As spring dawns and a new season begins, Opening Day not only marks the start of games that count, it’s also the unofficial beginning of milestone anniversary celebrations on the diamond.

In 2023, Opening Day is especially significant for the Bay Area LGBTQ community as it kicks off the 50th anniversary of the San Francisco Gay Softball League.

On March 19, despite a steady rainfall, the SFGSL held its annual opening ceremonies to begin the new season with more than 700 players on 44 teams ready to take the field throughout the city.

Founded in 1973, the SFGSL has been home to more than 30,000 players in its 50 years of existence and has been a major part of San Francisco’s LGBTQ social scene over that same time.

The SFGSL rings in the 2023 season with the annual Opening Ceremonies.

Veteran outfielder Bob Siefert originally joined the league in 1981 and witnessed its tremendous growth in both size and significance. After playing for five years, Siefert took a break until his partner brought him back into the league in 2005. While the SFGSL was originally a one-division league in the early 1980s, Siefert noticed immediately how it had subsequently exploded in popularity and added enough players to split into five divisions of varying skill levels when he rejoined.

“I think a lot people who either didn’t play because they felt they wouldn’t be accepted being gay or people who were gay that played now had kind of a safe haven to go out and hang out with people like themselves,” he remarked, “So it was very much a safe haven but also very competitive. If you had any competitive streak in you at all, you definitely wanted to play.”

Pitcher Russ Smith, who joined the league in 1986, described how the SFGSL not only provided a safe space for the LGBTQ community during the often-hostile Reagan era but was set up in such a way as to encourage explorations of the city’s other queer-friendly hangouts.

“Most of the teams here were sponsored by a bar,” he recalled, “So you’d go to the losing team’s bar first and then everybody would go to the winning team’s bar and you bought each other rounds. So it was really a good social thing and the 80’s [otherwise] weren’t the most pleasant time.”

That sense of safety and camaraderie led some of the Bay Area’s most prominent LGBTQ residents to join the league. After being run out of Major League Baseball by homophobes like Tommy Lasorda and Billy Martin, Glenn Burke restarted his career on the diamond and became a local folk hero with tape-measure home runs and jaw-dropping defense for the SFGSL’s Pendulum Pirates. He was even recruited as a ringer for other bars in the city.

Meanwhile, Gay Games co-founder Rikki Streicher also showed off her athletic prowess on the fields of the Gay Softball League. She was one of the most prominent LGBTQ rights activists of the 1960s and 70s and the owner of Maud’s, one of the longest continuously operating lesbian bars of that era.

SFGSL players gather for their Opening Day party at league sponsor The Detour bar and restaurant.

Throughout the years, the league has also served San Francisco’s LGBTQ community during periods of crisis.

During its founding year, the SFGSL established a tradition of playing an annual exhibition game with the San Francisco Police Department.
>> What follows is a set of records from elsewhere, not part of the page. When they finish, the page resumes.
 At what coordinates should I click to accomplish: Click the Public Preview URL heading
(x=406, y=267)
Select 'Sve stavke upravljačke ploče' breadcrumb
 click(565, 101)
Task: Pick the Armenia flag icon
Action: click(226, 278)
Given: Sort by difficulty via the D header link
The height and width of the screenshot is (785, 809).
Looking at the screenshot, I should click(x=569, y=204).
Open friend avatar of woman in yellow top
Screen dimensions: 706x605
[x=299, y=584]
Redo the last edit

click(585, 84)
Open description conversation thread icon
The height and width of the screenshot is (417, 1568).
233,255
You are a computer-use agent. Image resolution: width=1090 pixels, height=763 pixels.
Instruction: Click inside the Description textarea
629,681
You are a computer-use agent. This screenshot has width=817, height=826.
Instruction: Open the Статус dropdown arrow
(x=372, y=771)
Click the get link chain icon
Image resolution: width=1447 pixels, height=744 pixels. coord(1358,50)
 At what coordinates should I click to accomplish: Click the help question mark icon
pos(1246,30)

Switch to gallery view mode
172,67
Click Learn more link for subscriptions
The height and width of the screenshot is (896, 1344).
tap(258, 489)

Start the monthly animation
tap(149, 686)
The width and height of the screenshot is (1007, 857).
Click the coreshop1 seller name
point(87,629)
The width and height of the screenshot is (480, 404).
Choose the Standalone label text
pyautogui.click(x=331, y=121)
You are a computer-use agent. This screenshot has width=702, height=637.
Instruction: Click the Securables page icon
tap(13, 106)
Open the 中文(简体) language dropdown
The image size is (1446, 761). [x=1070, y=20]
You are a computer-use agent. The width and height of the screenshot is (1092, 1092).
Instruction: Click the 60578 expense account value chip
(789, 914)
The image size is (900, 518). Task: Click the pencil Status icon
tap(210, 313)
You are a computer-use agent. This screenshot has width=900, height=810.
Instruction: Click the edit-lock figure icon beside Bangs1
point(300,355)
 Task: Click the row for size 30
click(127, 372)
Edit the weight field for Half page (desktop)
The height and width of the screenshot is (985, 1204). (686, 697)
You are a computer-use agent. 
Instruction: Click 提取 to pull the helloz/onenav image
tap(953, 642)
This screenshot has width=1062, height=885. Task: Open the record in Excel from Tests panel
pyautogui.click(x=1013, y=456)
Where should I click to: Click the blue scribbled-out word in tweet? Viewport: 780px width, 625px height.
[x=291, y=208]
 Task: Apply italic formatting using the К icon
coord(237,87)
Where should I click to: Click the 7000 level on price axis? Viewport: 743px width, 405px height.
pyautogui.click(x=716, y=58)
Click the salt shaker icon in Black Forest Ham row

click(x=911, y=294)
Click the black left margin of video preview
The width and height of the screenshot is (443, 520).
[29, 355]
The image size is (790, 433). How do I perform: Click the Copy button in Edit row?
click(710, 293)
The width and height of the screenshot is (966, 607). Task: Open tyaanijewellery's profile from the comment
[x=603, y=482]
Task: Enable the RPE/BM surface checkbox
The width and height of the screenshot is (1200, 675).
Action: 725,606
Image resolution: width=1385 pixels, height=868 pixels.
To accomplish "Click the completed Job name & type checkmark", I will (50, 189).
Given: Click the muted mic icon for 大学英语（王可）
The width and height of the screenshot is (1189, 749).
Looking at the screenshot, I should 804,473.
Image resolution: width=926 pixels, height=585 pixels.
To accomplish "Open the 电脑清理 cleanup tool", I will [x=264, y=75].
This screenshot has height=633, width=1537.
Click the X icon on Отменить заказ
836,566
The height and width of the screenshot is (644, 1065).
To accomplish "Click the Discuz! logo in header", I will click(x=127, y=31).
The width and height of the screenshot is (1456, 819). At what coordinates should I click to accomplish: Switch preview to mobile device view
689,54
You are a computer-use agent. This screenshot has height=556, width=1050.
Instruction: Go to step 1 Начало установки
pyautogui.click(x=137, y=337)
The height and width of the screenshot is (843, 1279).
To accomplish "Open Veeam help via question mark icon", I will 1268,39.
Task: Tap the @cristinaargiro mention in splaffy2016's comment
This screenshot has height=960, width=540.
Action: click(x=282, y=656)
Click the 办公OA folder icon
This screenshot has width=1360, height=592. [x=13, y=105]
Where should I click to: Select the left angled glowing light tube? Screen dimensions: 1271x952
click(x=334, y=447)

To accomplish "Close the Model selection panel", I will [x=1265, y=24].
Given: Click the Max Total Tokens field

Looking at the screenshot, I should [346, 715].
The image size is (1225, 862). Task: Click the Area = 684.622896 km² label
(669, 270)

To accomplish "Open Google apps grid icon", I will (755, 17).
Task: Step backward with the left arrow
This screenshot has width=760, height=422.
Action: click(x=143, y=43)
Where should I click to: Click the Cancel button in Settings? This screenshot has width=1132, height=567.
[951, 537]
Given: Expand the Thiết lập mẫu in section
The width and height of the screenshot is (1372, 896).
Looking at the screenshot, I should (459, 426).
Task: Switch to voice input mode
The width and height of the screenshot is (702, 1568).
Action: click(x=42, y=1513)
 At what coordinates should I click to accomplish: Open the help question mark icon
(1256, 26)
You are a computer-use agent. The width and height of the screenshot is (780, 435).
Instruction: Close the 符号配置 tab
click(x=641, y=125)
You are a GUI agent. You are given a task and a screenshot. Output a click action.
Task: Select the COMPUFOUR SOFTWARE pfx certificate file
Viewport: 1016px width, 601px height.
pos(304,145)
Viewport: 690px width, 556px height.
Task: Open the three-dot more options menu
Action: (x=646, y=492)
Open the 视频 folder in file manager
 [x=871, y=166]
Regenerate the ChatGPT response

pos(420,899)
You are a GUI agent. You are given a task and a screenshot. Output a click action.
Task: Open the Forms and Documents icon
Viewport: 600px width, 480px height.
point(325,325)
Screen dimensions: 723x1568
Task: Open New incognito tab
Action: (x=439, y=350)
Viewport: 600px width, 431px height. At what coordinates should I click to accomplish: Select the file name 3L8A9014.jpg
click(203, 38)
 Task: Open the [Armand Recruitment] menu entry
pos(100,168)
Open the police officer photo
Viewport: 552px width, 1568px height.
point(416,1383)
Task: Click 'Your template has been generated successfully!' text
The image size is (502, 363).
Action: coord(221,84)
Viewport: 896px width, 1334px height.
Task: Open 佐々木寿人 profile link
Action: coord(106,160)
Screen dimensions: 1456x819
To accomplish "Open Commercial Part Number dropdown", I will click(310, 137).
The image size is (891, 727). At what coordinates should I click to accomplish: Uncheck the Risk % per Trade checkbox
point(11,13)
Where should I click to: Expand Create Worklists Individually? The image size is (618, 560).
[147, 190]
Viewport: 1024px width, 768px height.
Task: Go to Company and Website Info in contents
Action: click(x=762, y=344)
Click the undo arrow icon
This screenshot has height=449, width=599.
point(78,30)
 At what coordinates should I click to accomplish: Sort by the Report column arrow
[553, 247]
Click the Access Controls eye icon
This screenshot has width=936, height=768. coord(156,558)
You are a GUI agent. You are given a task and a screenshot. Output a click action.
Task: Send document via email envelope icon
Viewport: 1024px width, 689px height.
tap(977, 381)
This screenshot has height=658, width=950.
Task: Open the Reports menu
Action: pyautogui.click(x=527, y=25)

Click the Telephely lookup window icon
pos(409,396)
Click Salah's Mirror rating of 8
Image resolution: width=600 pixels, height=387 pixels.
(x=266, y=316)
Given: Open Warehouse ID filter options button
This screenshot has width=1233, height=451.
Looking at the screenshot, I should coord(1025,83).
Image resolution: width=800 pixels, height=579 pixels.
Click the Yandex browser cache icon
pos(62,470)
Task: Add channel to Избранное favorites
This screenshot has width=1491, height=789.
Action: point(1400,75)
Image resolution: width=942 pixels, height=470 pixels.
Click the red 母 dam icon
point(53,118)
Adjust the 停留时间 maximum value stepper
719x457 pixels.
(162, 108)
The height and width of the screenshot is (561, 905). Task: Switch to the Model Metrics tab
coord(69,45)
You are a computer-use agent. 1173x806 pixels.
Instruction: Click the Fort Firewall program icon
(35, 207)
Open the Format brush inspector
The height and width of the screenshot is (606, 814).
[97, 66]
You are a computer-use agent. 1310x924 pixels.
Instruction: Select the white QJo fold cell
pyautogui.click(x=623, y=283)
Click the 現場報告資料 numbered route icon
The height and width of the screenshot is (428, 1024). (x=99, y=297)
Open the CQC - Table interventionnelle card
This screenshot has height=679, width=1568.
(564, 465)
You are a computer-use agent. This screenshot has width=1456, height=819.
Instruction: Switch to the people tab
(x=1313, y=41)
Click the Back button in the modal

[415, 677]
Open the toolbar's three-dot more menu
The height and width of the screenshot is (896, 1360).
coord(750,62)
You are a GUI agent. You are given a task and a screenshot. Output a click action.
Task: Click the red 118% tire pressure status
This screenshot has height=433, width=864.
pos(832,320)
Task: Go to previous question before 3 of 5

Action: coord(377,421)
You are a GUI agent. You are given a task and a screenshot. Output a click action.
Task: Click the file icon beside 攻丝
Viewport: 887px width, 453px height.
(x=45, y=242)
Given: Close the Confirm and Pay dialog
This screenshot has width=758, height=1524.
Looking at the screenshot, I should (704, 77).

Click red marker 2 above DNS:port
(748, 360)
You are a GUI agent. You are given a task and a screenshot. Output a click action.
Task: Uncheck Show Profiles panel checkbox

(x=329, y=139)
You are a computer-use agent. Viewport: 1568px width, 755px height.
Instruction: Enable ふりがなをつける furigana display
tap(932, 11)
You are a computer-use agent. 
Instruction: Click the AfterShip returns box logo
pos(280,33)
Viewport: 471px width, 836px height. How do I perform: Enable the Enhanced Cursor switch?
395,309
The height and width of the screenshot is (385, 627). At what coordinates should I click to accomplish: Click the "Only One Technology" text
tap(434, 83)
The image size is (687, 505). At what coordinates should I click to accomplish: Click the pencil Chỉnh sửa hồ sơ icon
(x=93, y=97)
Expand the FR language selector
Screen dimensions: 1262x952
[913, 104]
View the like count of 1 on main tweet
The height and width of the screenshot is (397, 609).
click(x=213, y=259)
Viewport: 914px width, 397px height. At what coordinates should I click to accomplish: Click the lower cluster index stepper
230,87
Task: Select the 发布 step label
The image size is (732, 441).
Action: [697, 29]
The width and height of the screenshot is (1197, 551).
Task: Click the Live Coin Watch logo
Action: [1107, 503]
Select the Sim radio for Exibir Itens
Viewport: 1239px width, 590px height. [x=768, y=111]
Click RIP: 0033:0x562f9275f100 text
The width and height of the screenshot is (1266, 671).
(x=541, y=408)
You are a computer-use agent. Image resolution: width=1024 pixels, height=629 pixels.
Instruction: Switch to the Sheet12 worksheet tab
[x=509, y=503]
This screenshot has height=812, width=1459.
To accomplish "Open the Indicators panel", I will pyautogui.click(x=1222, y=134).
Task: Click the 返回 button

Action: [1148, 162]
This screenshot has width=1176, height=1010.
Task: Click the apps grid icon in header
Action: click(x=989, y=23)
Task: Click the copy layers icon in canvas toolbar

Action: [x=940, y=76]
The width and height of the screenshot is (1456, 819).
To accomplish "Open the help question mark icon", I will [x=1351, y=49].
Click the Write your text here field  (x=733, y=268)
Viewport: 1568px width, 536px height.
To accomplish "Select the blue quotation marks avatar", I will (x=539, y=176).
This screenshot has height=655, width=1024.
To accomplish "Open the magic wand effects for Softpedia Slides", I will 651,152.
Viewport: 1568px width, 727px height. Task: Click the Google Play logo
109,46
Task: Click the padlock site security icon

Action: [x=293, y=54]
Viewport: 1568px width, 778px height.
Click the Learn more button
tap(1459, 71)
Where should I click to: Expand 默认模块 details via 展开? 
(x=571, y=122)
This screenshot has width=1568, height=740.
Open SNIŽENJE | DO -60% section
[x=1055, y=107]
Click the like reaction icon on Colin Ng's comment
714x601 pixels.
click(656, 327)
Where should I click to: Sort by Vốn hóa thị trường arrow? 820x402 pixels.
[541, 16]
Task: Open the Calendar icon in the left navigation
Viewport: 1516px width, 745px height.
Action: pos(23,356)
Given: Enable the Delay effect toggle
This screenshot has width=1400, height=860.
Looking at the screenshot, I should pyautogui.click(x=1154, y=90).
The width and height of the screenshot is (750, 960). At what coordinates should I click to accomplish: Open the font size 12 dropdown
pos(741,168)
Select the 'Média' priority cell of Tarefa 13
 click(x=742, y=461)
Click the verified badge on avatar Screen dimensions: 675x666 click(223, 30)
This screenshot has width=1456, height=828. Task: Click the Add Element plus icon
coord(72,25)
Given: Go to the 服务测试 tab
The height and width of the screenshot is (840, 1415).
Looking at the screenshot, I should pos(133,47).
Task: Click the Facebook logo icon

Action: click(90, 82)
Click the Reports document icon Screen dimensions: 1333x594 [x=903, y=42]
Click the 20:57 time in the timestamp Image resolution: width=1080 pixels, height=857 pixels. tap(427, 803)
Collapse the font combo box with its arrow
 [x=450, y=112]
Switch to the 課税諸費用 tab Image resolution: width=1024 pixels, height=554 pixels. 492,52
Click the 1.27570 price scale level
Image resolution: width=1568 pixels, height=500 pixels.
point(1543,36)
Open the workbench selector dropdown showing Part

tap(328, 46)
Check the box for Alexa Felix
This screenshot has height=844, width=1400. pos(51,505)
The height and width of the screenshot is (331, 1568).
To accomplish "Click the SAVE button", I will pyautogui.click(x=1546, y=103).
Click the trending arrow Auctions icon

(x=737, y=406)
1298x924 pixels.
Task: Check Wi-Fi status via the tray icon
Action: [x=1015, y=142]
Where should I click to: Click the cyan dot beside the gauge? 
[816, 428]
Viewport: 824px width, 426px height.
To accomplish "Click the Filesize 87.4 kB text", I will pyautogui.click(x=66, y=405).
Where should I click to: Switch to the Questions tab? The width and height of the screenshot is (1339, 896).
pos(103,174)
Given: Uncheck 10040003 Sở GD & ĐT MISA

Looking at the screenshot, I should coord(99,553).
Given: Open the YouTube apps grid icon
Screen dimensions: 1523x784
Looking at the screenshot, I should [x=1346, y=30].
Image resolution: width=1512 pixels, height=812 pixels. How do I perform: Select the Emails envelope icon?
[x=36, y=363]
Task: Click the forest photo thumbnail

But when the city was rocked by the assassinations of Harvey Milk and Mayor George Moscone by former police officer Dan White in 1978, the SFGSL cancelled the game and discontinued the tradition for decades. The exhibition briefly reappeared in 2012 and was scheduled to be brought back this year until it got washed out by rain on Opening Day.

Years later as the AIDS crisis exploded, the toll on San Francisco’s gay population could be seen on the SFGSL’s rosters and playing fields. “I played with guys who died during the season and it’s really hurtful,” Smith remembered, “You see them not playing. Let’s say they played for five years. Then all of a sudden, they’re not at a game. You’re like, ‘What happened?’ And they’re like, ‘Well, so-and-so died and so-and-so died.’ It was really sad.”

In order to provide some stability, many of the SFGSL’s female allies stepped onto the playing field during the crisis to make sure that teams would continue functioning and the survivors would have an opportunity for recreation.

As the SFGSL persevered, there have also been numerous moments of triumph. Chief among them occurred during the 1977 season when SFGSL hosted the inaugural Gay Softball World Series and San Francisco Badland took home the championship. The league has overseen three other World Series since then and will be doing so again in 2027.

In addition to looking back on its growth, the SFGSL plans to celebrate its 50th anniversary by taking part in Giants Pride Night ceremonies on June 10. Throughout the season, it will continue to provide opportunities for Bay Area LGBTQ players to create a sense of community.

“The thing about the Softball League is it’s very inclusive,” Siefert said. “You build lifelong friendships there. Some of the people that I played with — even in 1982 — I still know. They become your family, your friends…and then if you start traveling for tournaments, then you meet all these other teams from other cities and now you’ve got friends all over the country. It’s a big family.”